20 a. Hak atas tanah yang dibebani dengan hak tanggungan tetap menjadi milik debitur (pemberi hak tanggungan), tidak ber alih kepada kreditur (penerima hak tanggungan). Berdasarkan ketentuan Pasal 1457 KUHPerdata maupun berdasarkan pendapat yang disampaikan oleh para ahli hukum, jual beli terhadap hak atas tanah yang masih dibebani dengan hak tanggungan yang dilakukan oleh pemberi hak tanggungan pada dasarnya telah sah dan berlaku sejak adanya kesepakatan antara penjual dan pembeli tentang barang dan harga, meski pembayaran atau penyerahan barang belum dilakukan. Jual beli tersebut telah memenuhi 3 (tiga) unsur syarat terjadinya perjanjian jual beli, yaitu adanya subyek hukum antara penjual dan pembeli, adanya kesepakatan antara penjual dan pembeli tentang barang dan harga, kemudian hal tersebut menimbulkan hak dan kewajiban antara pihak penjual dan pembeli untuk membayar harga dan menyerahkan obyek jual beli. Meskipun jual beli obyek jaminan hak tanggungan adalah sah, namun hak atas tanah tersebut tidak serta merta beralih kepada pembeli sebab proses penyerahan atas obyek jual beli tersebut belum terjadi sampai dilakukan melalui akta PPAT. b. Kedudukan hukum pihak ketiga (pembeli) hak atas tanah yang menjadi obyek jaminan hak tanggungan apabila jual beli dilaksanakan tanpa persetujuan dari kreditur pemegang hak tanggungan yakni berada dalam posisi yang sangat lemah, sebab jual beli tersebut hanya dapat dilakukan di bawah tangan dan pembeli tidak memiliki hak istimewa sehingga rawan dieksekusi oleh penerima hak tanggungan. Salah satu langkah yang dapat ditempuh oleh para pihak adalah melalui penyelesaian secara kekeluargaan atau mediasi dengan tujuan pihak pembeli harus menunjukkan itikad baik membantu debitur untuk melunasi utangnya kepada kreditur pemegang hak tanggungan.

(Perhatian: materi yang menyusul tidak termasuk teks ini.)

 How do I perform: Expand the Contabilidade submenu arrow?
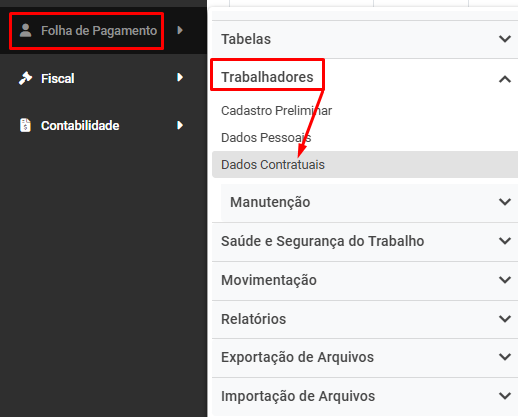180,125
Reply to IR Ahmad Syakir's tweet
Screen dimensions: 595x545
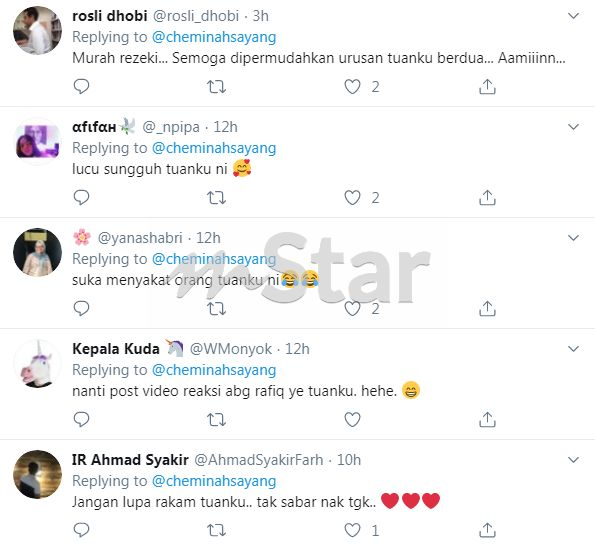click(81, 530)
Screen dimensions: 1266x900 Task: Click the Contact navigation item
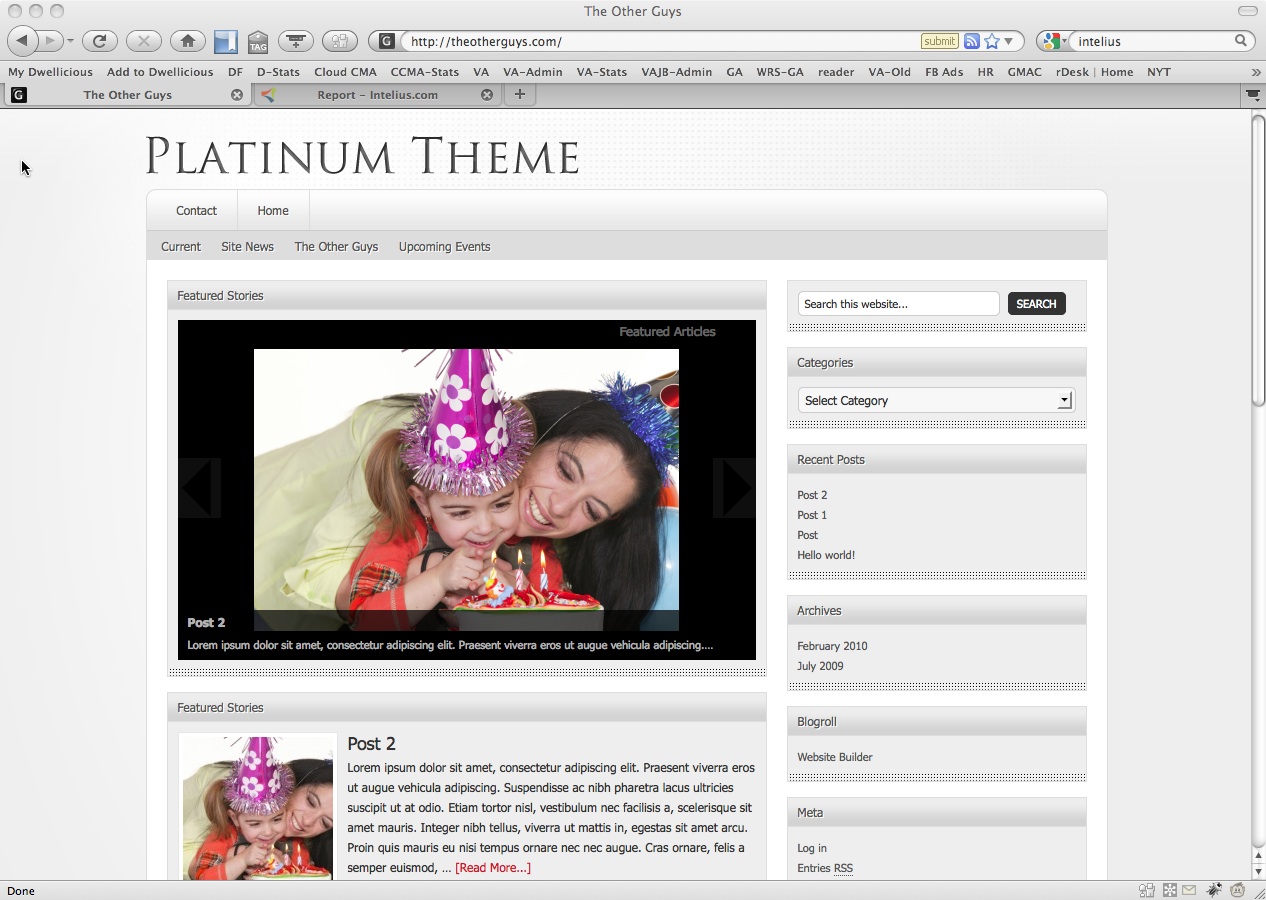point(196,211)
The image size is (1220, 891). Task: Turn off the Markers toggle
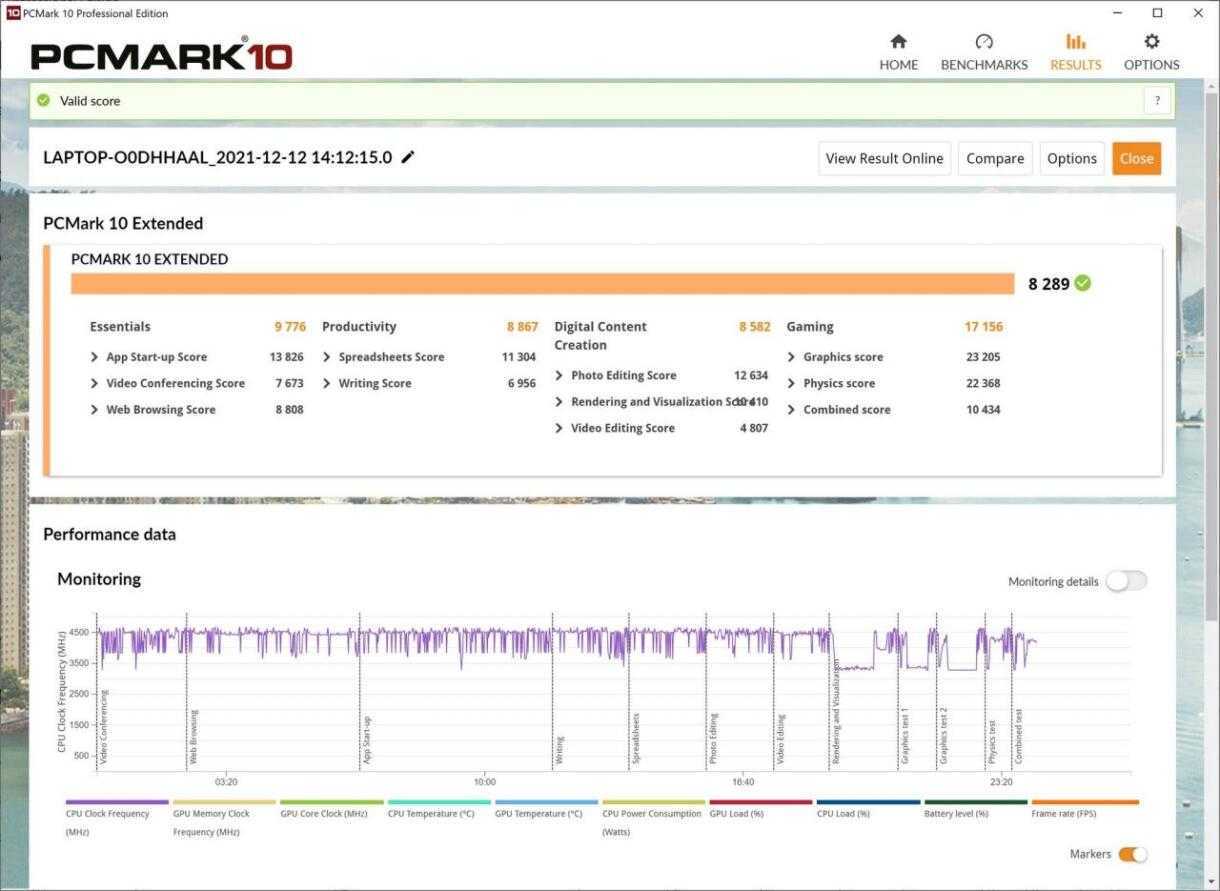point(1132,854)
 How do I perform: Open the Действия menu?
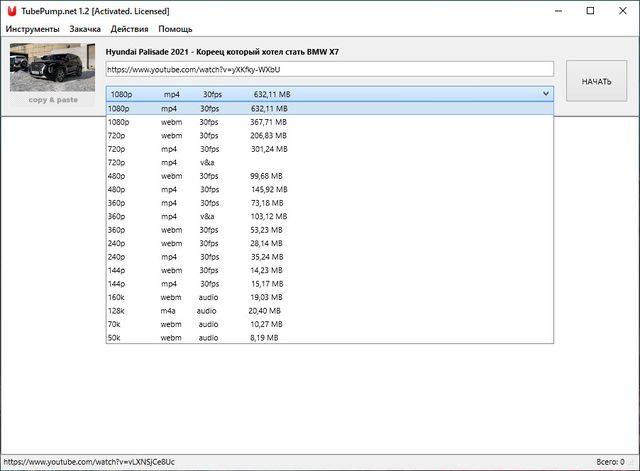[x=130, y=29]
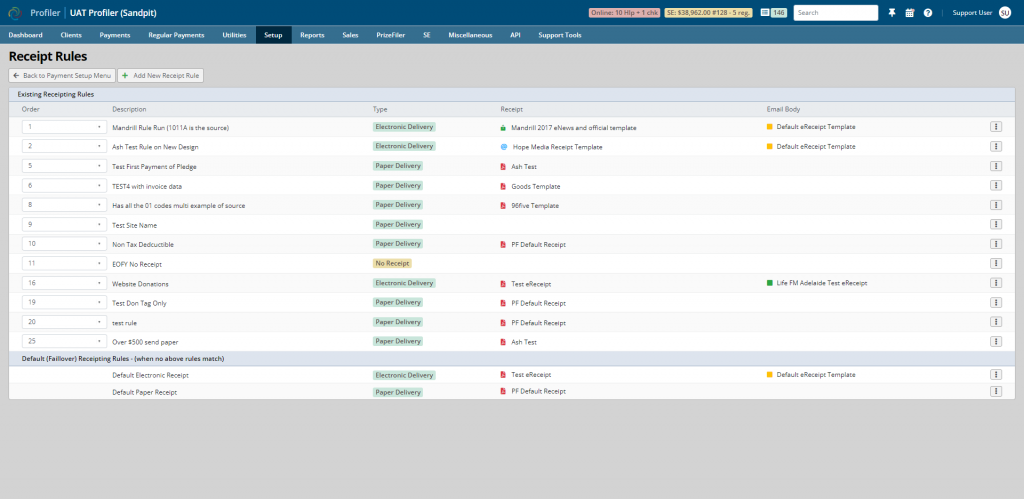1024x499 pixels.
Task: Expand the order dropdown showing 25
Action: click(64, 341)
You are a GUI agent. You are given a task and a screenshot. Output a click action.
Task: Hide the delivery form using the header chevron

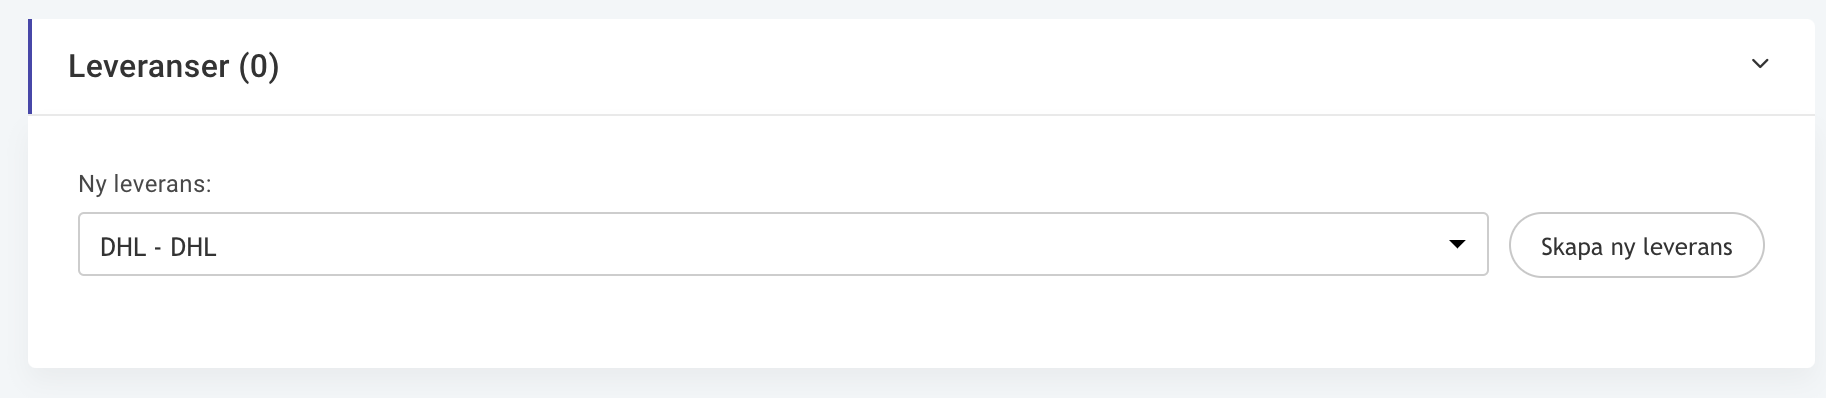click(x=1760, y=64)
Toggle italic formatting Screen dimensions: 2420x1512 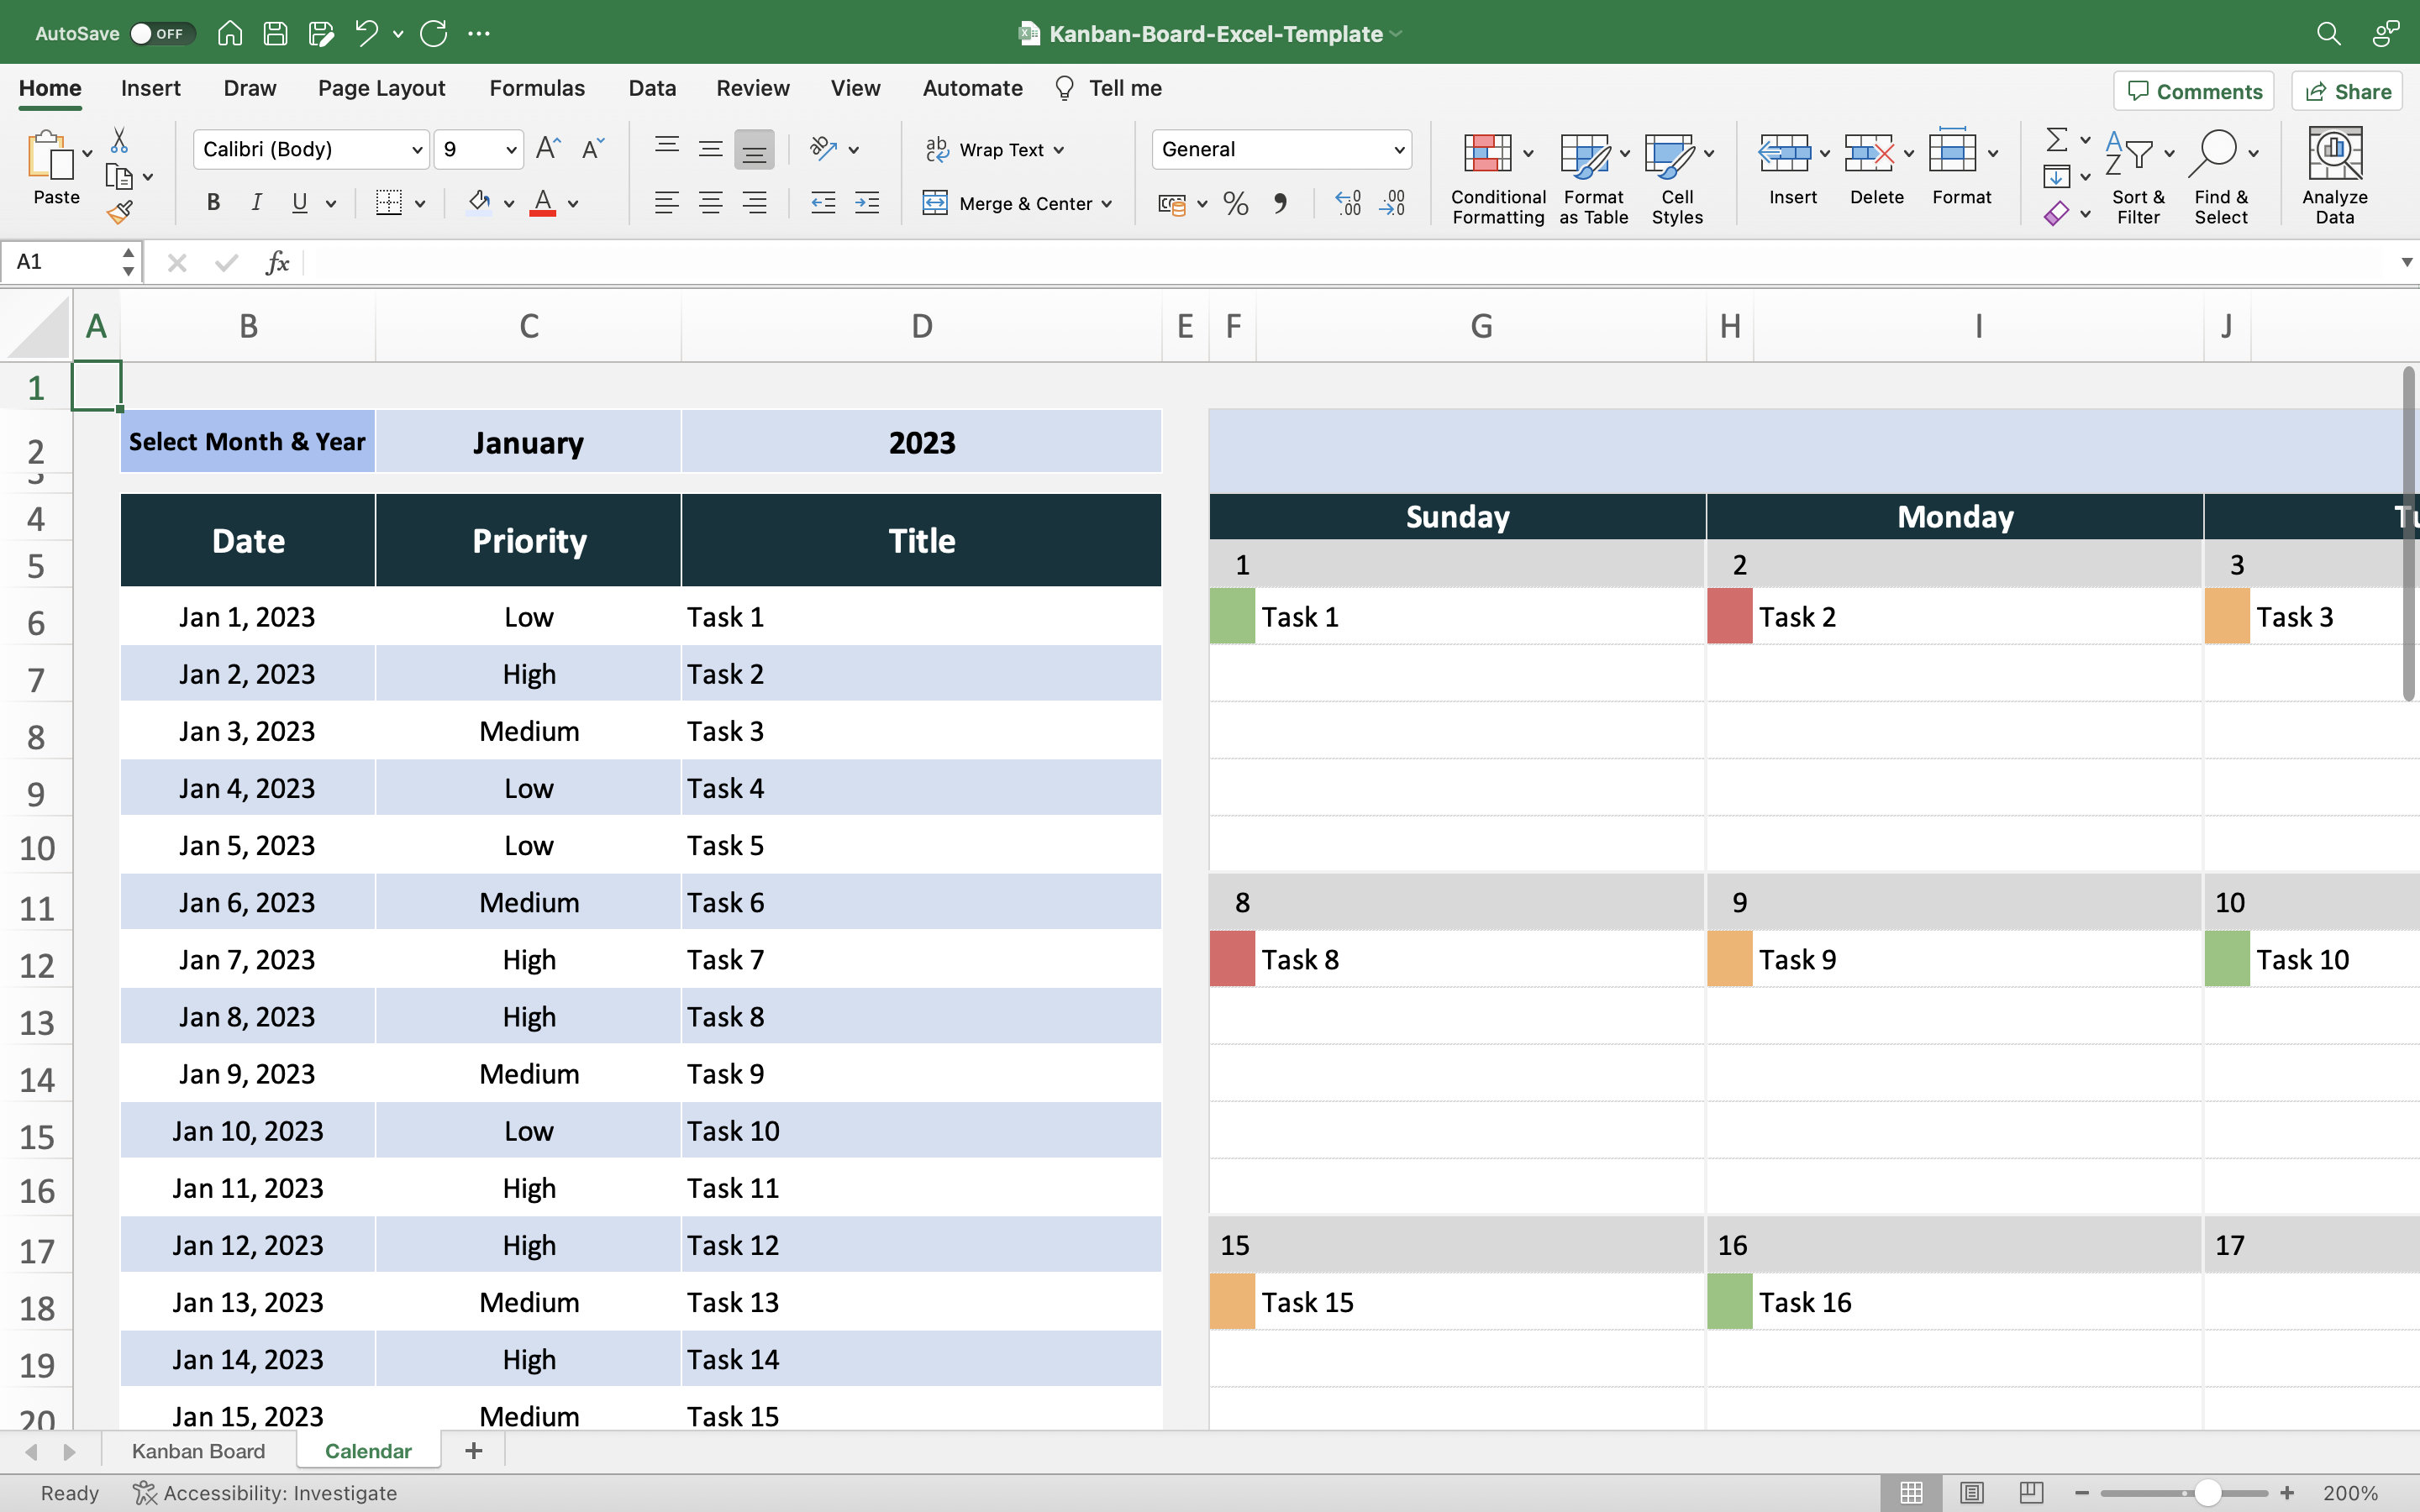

Pelunasan utang debitur kepada kreditur akan menghapus perjanjian pokok, sehingga perjanjian hak tanggungan akan ikut menjadi hapus,

21 dengan demikian dapat dilakukan roya terhadap sertifikat hak tanggungan. 4.2. Saran a. Jual beli obyek jaminan hak tanggungan harus dilakukan berdasarkan kesepakatan semua pihak secara tertulis, sehingga hal tersebut akan memberikan kekuatan hukum baik bagi kreditur, debitur atau pihak ketiga (pembeli obyek jaminan hak tanggungan). Kekuatan hukum bagi kreditur adalah dia dapat melakukan pengawasan terhadap proses penjualan obyek tersebut, sehingga setelah proses jual beli terjadi dapat langsung diambil hasil penjualan tersebut untuk memenuhi utang debitur. Kekuatan hukum bagi pembeli adalah secepat mungkin dapat menerima penyerahan obyek dari penjual, sehingga peralihan kepemilikan atas obyek jual beli dapat terjadi tanpa menimbulkan resiko kerugian. b. Jual beli obyek jaminan hak tanggungan yang dilakukan tanpa persetujuan kreditur menyebabkan pihak pembeli berada dalam posisi yang sangat lemah dan beresiko besar kehilangan obyek yang telah dibayarnya. Oleh karena itu pembeli obyek jaminan hak tanggungan harus memeriksa berkas obyek yang hendak dibeli agar terhindar dari masalah sengketa dengan pihak lain. Apabila jual beli tersebut telah terlanjur dilaksanakan, pembeli harus membantu penjual (debitur) untuk segera melunasi utang kepada kreditur dan meningkatkan langkahlangkah kekeluargaan dalam menyelesaikan perkara tersebut. Pemerintah dapat membantu kedudukan para pihak dengan menerbitkan peraturan yang mengatur bahwa pengalihan obyek jaminan hak tanggungan harus dilakukan berdasarkan kesepakatan semua pihak, serta adanya sanksi baik administratif atau pidana bagi pihak-pihak yang melanggarnya. Dengan demikian akan tercipta tertib hukum agraria secara maksimal.